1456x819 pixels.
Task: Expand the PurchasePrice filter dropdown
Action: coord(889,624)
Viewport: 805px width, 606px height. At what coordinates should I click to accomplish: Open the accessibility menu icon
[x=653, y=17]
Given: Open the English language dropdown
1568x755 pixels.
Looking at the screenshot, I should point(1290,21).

* * *

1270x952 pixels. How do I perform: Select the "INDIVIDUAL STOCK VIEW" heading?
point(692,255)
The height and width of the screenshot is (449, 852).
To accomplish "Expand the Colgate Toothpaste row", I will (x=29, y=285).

...

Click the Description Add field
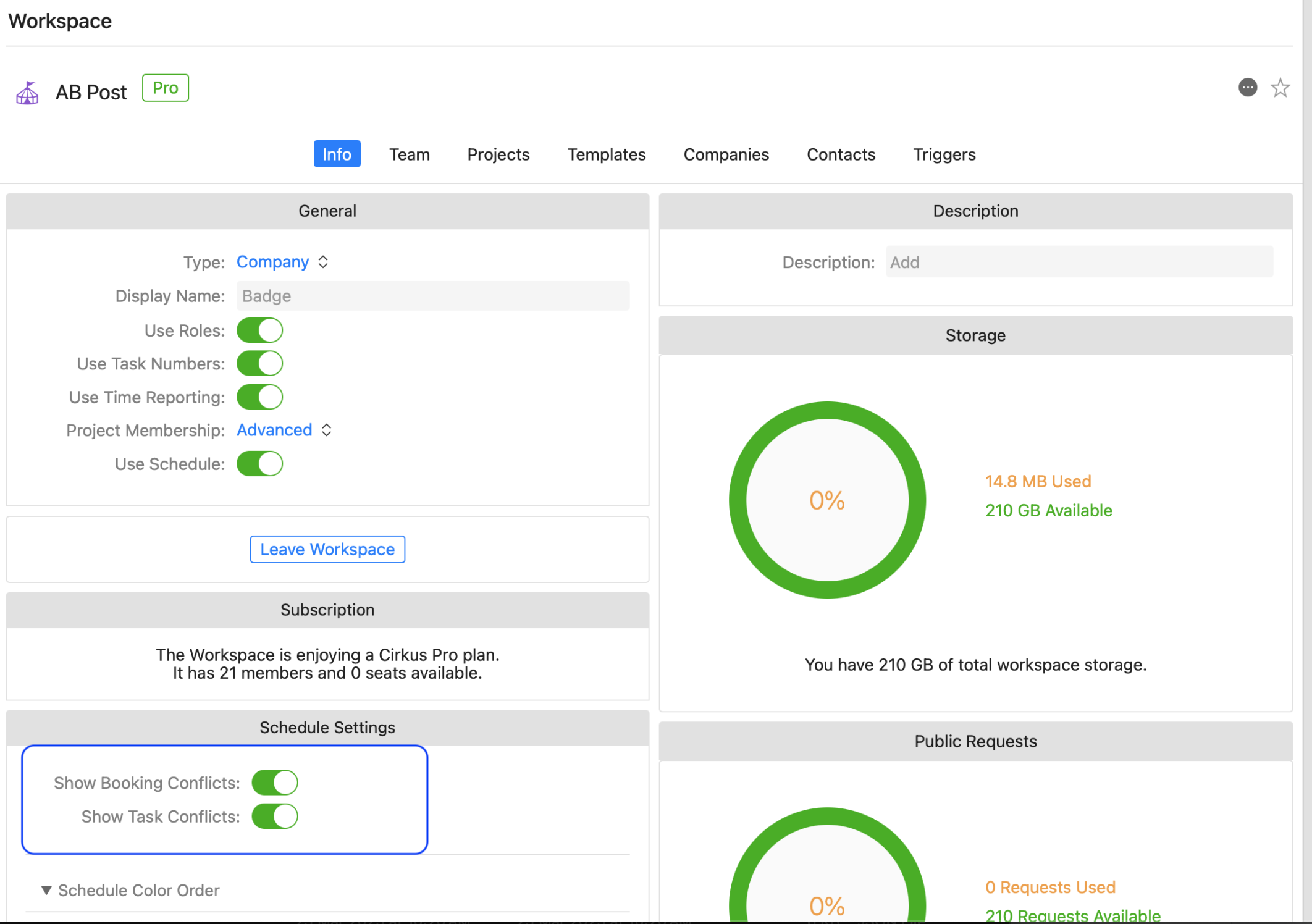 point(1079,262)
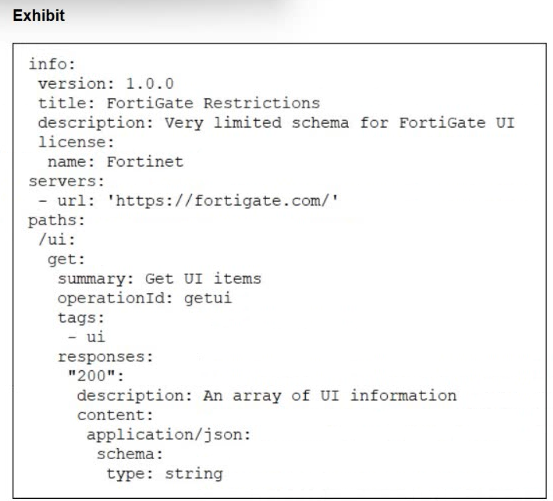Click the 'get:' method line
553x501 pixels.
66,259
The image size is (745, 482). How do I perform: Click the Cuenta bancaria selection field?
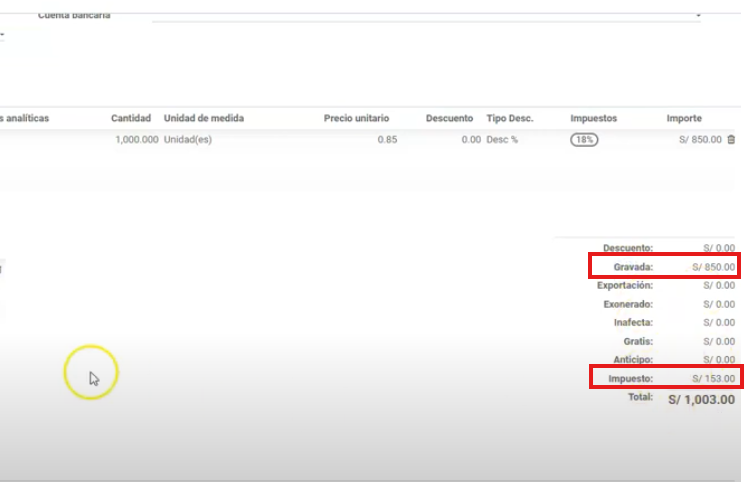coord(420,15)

→ EXERCISE DETAILS:
Output the stretch of items from the line that contains "The image size" through the line that contains "coord(420,15)", both included, exactly as they appear, leaving out the pictures.

→ RESULT:
The image size is (745, 482). How do I perform: Click the Cuenta bancaria selection field?
coord(420,15)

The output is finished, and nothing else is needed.